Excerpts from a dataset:
+++
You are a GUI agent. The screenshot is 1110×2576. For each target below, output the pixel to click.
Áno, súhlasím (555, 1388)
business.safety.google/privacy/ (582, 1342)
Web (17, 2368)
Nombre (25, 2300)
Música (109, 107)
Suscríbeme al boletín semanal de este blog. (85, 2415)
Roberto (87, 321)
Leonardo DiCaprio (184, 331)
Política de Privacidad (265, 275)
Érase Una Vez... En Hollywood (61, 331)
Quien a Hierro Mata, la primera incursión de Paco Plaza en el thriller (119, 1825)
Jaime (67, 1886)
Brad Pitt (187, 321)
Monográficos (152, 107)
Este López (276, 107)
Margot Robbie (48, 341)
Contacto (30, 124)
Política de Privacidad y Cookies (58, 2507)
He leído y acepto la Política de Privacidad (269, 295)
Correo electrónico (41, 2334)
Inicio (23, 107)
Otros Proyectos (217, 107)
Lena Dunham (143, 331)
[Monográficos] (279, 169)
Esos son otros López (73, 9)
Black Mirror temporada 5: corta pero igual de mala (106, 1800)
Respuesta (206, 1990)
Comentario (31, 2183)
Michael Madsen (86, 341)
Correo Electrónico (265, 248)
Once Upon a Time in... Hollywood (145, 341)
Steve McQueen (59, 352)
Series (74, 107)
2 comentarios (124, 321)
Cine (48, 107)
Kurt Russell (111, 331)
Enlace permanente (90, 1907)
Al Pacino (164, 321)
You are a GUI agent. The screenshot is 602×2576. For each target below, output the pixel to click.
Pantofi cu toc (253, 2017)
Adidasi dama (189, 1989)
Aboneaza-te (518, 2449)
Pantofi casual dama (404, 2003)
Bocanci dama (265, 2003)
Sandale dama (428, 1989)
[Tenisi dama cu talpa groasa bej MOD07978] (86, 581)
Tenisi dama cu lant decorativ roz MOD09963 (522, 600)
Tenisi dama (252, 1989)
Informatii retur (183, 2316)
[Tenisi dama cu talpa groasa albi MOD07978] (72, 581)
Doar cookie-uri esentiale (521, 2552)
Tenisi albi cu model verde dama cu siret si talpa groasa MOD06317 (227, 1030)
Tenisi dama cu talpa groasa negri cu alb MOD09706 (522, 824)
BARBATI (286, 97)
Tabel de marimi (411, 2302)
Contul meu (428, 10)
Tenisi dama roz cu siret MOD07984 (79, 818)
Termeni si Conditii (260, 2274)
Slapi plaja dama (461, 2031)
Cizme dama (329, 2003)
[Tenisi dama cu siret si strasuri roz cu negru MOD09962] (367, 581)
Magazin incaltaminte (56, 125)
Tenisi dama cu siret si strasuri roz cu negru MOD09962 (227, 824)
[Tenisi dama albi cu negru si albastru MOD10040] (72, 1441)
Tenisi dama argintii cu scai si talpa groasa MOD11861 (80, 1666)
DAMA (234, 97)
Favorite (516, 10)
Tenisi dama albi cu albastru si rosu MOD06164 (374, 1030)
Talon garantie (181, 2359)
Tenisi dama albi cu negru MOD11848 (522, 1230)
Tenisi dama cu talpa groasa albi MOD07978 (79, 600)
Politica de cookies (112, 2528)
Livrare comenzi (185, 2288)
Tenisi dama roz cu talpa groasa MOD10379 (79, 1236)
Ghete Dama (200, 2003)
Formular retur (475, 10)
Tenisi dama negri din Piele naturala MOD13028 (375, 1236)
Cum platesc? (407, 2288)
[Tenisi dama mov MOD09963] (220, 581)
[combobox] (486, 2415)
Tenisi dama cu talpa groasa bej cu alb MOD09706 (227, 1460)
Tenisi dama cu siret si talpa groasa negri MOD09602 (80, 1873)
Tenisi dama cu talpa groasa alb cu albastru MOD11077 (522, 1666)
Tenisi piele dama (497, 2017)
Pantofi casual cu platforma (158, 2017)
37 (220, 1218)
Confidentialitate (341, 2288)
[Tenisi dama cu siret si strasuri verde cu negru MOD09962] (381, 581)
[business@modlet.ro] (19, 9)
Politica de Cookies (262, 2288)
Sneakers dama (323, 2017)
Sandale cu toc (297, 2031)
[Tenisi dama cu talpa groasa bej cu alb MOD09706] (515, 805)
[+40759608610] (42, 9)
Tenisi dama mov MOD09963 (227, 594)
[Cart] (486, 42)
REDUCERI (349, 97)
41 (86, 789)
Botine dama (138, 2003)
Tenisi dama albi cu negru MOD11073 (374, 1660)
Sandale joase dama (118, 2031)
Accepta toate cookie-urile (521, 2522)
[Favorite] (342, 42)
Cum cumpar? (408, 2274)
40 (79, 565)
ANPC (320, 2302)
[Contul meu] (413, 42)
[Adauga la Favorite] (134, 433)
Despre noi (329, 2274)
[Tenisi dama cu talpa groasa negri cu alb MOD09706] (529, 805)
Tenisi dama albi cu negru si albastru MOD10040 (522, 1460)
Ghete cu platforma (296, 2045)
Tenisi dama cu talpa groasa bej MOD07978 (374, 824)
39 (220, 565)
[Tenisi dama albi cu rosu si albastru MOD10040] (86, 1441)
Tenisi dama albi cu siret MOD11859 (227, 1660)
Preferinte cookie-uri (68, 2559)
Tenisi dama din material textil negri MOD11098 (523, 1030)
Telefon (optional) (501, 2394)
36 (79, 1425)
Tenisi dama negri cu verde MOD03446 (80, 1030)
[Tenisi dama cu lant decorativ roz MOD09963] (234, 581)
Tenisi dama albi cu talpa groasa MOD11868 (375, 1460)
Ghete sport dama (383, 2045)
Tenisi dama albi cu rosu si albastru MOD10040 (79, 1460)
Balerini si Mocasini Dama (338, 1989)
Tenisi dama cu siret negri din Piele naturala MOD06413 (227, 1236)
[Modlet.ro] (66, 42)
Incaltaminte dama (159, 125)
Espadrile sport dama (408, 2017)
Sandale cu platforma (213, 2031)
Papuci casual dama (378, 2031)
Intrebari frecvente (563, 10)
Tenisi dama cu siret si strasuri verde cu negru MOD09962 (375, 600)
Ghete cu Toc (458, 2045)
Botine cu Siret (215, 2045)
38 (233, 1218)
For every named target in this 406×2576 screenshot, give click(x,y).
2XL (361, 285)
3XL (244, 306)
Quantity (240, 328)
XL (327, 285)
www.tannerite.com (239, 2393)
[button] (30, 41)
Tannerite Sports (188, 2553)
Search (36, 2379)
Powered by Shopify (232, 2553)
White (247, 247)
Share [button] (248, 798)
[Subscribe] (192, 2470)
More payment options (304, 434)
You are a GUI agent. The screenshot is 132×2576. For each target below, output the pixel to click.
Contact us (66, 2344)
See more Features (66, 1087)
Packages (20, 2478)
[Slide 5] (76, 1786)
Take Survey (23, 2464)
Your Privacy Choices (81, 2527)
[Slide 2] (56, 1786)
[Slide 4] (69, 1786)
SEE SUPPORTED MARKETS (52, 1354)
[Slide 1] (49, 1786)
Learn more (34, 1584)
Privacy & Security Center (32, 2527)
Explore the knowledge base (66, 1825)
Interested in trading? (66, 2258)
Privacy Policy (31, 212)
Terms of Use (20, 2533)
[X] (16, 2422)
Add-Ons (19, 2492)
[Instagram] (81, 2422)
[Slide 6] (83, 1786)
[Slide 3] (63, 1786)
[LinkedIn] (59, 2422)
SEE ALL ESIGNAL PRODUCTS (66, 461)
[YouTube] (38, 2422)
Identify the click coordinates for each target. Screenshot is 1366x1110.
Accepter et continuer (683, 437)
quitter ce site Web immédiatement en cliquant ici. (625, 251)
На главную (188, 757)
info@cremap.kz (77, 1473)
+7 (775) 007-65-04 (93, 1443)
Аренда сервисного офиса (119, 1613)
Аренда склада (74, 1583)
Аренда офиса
+++
*WORK ORDER*: Above are the entries. Output exactly the lines beginning with the line that has "Favorite (516, 10)" and ending with the line that has "Sandale joase dama (118, 2031)".

*RESPONSE*:
Favorite (516, 10)
Tenisi dama albi cu albastru si rosu MOD06164 (374, 1030)
Talon garantie (181, 2359)
Tenisi dama albi cu negru MOD11848 (522, 1230)
Tenisi dama cu talpa groasa albi MOD07978 (79, 600)
Politica de cookies (112, 2528)
Livrare comenzi (185, 2288)
Tenisi dama roz cu talpa groasa MOD10379 (79, 1236)
Ghete Dama (200, 2003)
Formular retur (475, 10)
Tenisi dama negri din Piele naturala MOD13028 (375, 1236)
Cum platesc? (407, 2288)
[Tenisi dama mov MOD09963] (220, 581)
[combobox] (486, 2415)
Tenisi dama cu talpa groasa bej cu alb MOD09706 (227, 1460)
Tenisi dama cu siret si talpa groasa negri MOD09602 (80, 1873)
Tenisi dama cu talpa groasa alb cu albastru MOD11077 (522, 1666)
Tenisi piele dama (497, 2017)
Pantofi casual cu platforma (158, 2017)
37 (220, 1218)
Confidentialitate (341, 2288)
[Tenisi dama cu siret si strasuri verde cu negru MOD09962] (381, 581)
[business@modlet.ro] (19, 9)
Politica de Cookies (262, 2288)
Sneakers dama (323, 2017)
Sandale cu toc (297, 2031)
[Tenisi dama cu talpa groasa bej cu alb MOD09706] (515, 805)
[+40759608610] (42, 9)
Tenisi dama mov MOD09963 (227, 594)
[Cart] (486, 42)
REDUCERI (349, 97)
41 (86, 789)
Botine dama (138, 2003)
Tenisi dama albi cu negru MOD11073 (374, 1660)
Sandale joase dama (118, 2031)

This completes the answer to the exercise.